While Bloomberg canceled his predecessor's plans for new Mets and Yankee stadiums, decrying "corporate welfare," she writes, "In later, fatter years, he would relent and give city support to help build these two stadiums, plus another one in Brooklyn."

That's a rather potted history, since those plans, for example, included the takeover of a public park to build a new stadium for the Yankees, and Bloomberg quietly doubled the direct subsidy for the Brooklyn arena.

About the arena

She writes:
In Brooklyn, Bloomberg and his team supported the building of the Barclays Center, an arena that would eventually be attached to a business and residential complex. It was a classic development above and near a transit hub, but it drew plenty of opposition from old-line Brooklyn residents. They argued that the traffic on game days--it would be the home for the Brooklyn Nets--could suffocate the entire area. And there was widespread concern about one proposed design that looked like the upended half of a huge barrel before a new round of architects from SHoP created a giant bird's nest, as much sculpture as architecture. The Barclays Center also had plenty of government help (estimates ran to more than $2 billion in city and state benefits by 2008, four-plus years before it opened). Bloomberg was so pleased with the project and its prospects for giving the city another financial boost that he held his last State of the City speech at the arena.
Wait a sec. It was by no means merely a "classic development," but it represented the inside maneuvering of a locally powerful real-estate firm, which got the state to override city zoning, and to declare a gentrifying area blighted.

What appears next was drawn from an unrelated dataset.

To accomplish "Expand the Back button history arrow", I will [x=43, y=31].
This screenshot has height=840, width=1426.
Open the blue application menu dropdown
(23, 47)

The "business" complex--originally four office towers around the arena, allowing the developer to promote "10,000 jobs"--soon became a mostly residential complex.

And while residents did warn about traffic on game days--remember, lots of New Jersey fans of the Nets were once expected to drive--the "widespread concern" (among the chattering class?) about the "airplane hangar" design was far less than the concern over the project's unsavory conception and process.

There's no mention of Bloomberg's support for the Atlantic Yards Community Benefits Agreement, a type of deal he later denounced. Also, I don't think he held his State of the City address at Barclays because of its prospect for a financial boost--after all, there's been little evidence of that--but rather because the new arena was an edifice for which he could claim credit.

What about those $2 billion in city and state benefits? That came from project critic Michael White in the New York Post, a calculation I found useful but also debatable. Randolph makes no effort to grapple with the number, which if valid in whole or even in part, casts huge doubt on the rationale for the project.

An alternate framing ignored

It's disappointing that Randolph cites in her bibliography Julian Brash's illuminating 2011 book Bloomberg's New York: Class and Governance in the Luxury City, but otherwise ignores it in her analysis.

From that book's description:
He describes the mayor's attitude toward governance as the Bloomberg Way-a philosophy that holds up the mayor as CEO, government as a private corporation, desirable residents and businesses as customers and clients, and the city itself as a product to be branded and marketed as a luxury good.
Commonly represented as pragmatic and nonideological, the Bloomberg Way, Brash argues, is in fact an ambitious reformulation of neoliberal governance that advances specific class interests. He considers the implications of this in a blow-by-blow account of the debate over the Hudson Yards plan, which aimed to transform Manhattan's far west side into the city's next great high-end district.
Given what we now know about Hudson Yards, Brash's framing seems prescient.